Hi folks,
I'm trying to figure out a basic electronics principle for a simple variable resistance circuit. This concerns an automotive coolant temperature sensor circuit.
Buss voltage is sent through a variable resistor, which varies with coolant temperature, and the resultant voltage is sent to the computer. When the voltage reaches a certain value, the computer turns on the radiator cooling fan.

Resistance lowers as the temperature increases.
Buss is 14.0v at low coolant temperature (high resistance, ~1300 ohms), the fan is not running. Computer sense voltage is low.
At 840 ohms (223 deg. F) the sense voltage reaches 5.4v and the computer turns on the fan.
I want the fan to turn On at a lower temperature. 840 ohms @210 deg. F. If I add a resistor in series, the fan will come on later(a higher coolant temperature).
I'm thinking I should boost voltage for that circuit. Not sure how to do that. Maybe use a boost converter in series?

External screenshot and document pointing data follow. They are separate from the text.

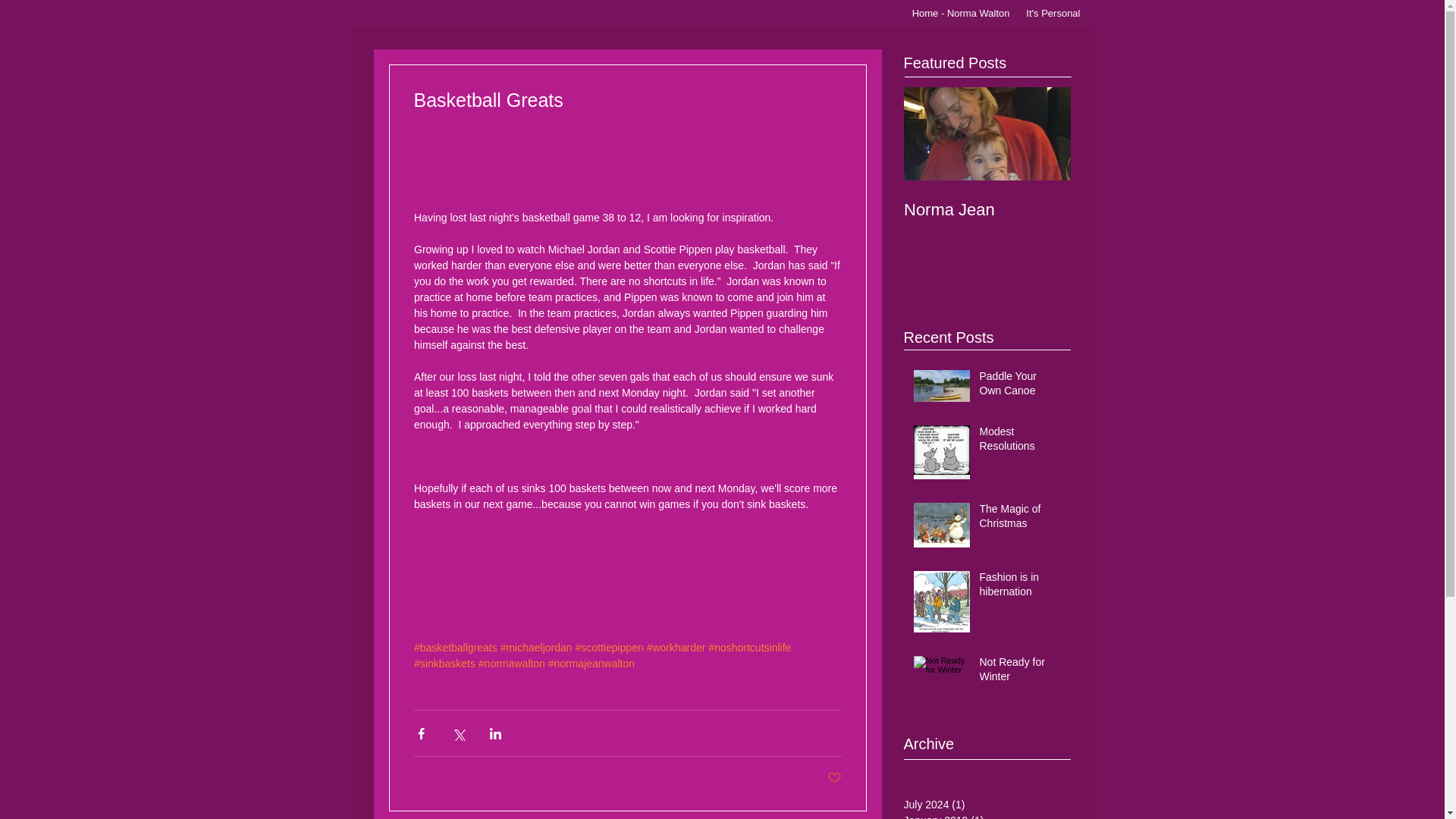
Fashion is in hibernation (1020, 588)
Not Ready for Winter (1020, 673)
Paddle Your Own Canoe (1020, 386)
Home - Norma Walton (957, 13)
Post not marked as liked (834, 778)
The Magic of Christmas (1020, 519)
Norma Jean (987, 209)
It's Personal (1052, 13)
Modest Resolutions (1020, 442)
Given the description of an element on the screen output the (x, y) to click on. 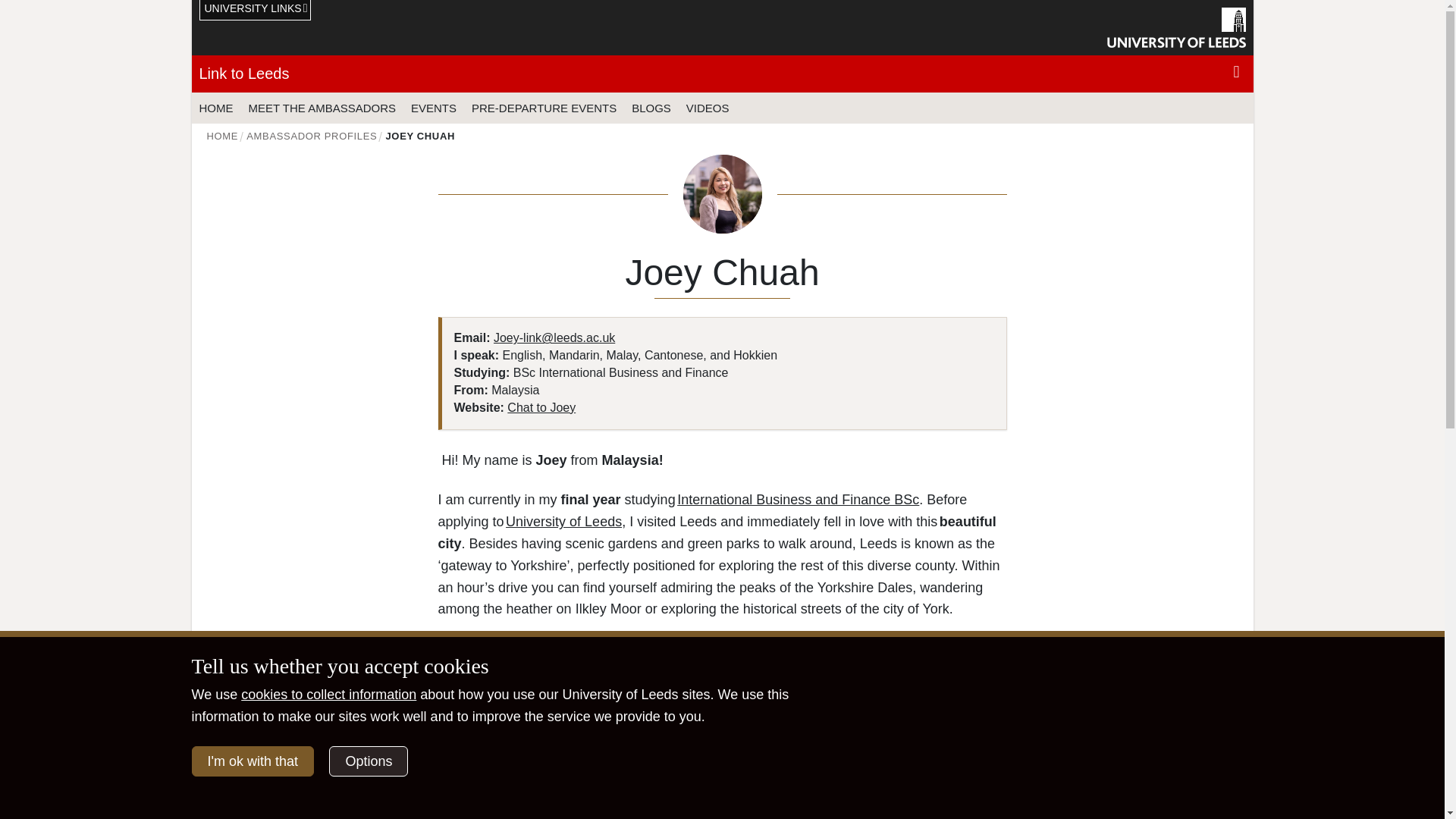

Altering the coolant sensor is not possible.
I've replaced the sensor 3 times, they all have the same temperature/resistance value. Verified on the car and bench tested.
I've had the car for 30 years and only recently when the original sensor failed did I have this different fan operation values.
The fan is activating at the correct resistance value when I substitute a decade box for a test.
I have verified the temperature gauge operation is correct using a decade box. Gauge uses a separate sensor on the engine.

 

If I add a resistor in series, the fan will come on later(a higher coolant temperature).

Hi Eover,
Welcome to AAC
Have you actually tried adding a series resistor, say 100R?
If yes, what change in fan ON temperature did you measure.
E

Note: reason for this test is to see the Temp change, from that change for that resistor we could work out the value of a parallel resistor

 

Have you considered adding a resistor in parallel with the sensor?
You want to shift the threshold temperature by about 6%. So you need to lower the effective sensor resistance by about 6% (the change of resistance of the sensor with temperature can be approximated as linear for such a small change). A 12k or 15k resistor in parallel with the sensor should do the job. Tweak the value as necessary.
Depending on how the computer interprets the sensor output, the fan might run on for a bit longer than before.

 

Hi folks,
I'm trying to figure out a basic electronics principle for a simple variable resistance circuit. This concerns an automotive coolant temperature sensor circuit.
Buss voltage is sent through a variable resistor, which varies with coolant temperature, and the resultant voltage is sent to the computer. When the voltage reaches a certain value, the computer turns on the radiator cooling fan.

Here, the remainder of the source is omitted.